Sherry FitzGerald, Ireland’s biggest estate agency, anticipates that “moderating forces” will take effect mid 2022, as house price inflation tapers. This is as increased supply and a probable interest rate hike “cool the market.”

In the view of Eoin Lynch, the company’s chief economist, it is likely that the European Central Bank will start to hike interest rates later this year, which will increase borrowing costs, dampening demand in the process. Also, “new listings in the second-hand market are recovering towards their pre-pandemic levels and the heightened level of commencement activity over the past 12 months should help see some improvements in the level of supply currently available. All these factors have the potential to coalesce to reduce the current heightened rates of inflation,” he comments.

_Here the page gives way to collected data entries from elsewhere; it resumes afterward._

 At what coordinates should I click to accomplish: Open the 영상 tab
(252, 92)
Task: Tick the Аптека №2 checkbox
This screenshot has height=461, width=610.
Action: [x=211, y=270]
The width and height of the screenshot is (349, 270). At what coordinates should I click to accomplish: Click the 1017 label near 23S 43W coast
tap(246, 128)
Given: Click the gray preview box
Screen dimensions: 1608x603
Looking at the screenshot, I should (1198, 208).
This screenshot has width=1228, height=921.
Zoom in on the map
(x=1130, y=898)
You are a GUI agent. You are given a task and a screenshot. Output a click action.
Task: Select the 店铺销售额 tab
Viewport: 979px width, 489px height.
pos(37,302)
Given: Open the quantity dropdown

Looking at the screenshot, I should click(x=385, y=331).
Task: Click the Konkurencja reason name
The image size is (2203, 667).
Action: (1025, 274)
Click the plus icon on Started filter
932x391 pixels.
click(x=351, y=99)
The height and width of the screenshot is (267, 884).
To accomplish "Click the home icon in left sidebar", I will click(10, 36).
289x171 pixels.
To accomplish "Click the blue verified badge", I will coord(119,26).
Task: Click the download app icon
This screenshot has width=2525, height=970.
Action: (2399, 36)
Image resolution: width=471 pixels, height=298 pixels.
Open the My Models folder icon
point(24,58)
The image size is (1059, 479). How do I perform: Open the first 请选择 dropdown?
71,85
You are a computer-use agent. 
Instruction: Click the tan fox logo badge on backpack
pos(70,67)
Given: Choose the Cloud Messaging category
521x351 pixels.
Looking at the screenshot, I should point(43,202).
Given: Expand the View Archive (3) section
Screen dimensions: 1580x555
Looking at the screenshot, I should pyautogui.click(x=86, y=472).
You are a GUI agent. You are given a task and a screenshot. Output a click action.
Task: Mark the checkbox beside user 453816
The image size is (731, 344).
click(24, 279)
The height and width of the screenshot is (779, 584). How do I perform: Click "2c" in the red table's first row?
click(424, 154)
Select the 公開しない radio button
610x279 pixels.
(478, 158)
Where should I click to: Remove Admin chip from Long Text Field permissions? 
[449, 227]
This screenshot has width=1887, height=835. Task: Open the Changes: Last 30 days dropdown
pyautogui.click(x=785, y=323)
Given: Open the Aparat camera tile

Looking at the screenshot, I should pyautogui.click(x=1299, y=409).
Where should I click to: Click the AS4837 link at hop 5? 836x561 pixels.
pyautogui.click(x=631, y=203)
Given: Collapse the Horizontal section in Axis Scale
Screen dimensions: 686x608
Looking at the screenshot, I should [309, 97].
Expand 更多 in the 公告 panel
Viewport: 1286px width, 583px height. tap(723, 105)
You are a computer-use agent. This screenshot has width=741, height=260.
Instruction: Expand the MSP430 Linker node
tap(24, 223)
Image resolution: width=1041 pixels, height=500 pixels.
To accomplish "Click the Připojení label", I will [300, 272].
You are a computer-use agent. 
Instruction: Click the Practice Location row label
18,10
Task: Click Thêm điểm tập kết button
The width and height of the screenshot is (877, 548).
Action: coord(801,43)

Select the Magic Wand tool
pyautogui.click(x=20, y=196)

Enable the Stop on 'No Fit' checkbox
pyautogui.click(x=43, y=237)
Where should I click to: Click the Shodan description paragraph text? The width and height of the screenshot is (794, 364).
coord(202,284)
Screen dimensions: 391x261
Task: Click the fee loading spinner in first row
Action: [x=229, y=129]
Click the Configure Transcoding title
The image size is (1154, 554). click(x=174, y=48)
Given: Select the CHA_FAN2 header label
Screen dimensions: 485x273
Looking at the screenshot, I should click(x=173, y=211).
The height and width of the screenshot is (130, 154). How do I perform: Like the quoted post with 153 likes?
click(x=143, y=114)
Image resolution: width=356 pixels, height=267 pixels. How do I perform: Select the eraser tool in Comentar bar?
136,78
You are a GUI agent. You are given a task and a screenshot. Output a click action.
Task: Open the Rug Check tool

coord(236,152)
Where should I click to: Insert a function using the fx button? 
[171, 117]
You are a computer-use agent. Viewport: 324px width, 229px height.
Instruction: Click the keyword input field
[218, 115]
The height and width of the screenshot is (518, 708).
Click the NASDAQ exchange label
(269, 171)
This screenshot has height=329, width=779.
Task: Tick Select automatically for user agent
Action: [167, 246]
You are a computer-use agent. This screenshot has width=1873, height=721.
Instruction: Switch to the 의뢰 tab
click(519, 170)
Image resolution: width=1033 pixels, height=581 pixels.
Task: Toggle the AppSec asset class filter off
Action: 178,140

The company’s most recent quarterly report indicates that heightened levels of price growth are prevalent across the State and will persist for much of this year as supply shortages and pandemic-related factors continue to stoke prices.

Their statistics, drawn from a basket of listed properties, show that headline inflation was running at 11.1% year on year in the first quarter and at 9.6% in Dublin.

It appears that lower valued properties have recorded the largest increases in the rate of growth and Sherry FitzGerald predicts that price growth will average at 8% in 2022. Lynch adds that, “the supply horizon is much more favourable in Dublin at present, both in terms of commencements and granted planning permissions, notwithstanding the potential effects of judicial reviews. This will likely lead to a continued divergence in price and rental growth in and outside the capital, as witnessed in recent times.”  

Sherry FitzGerald found that housing sales in 2021 almost fully recovered to their pre-pandemic levels, with the second-hand market at its most active in over a decade.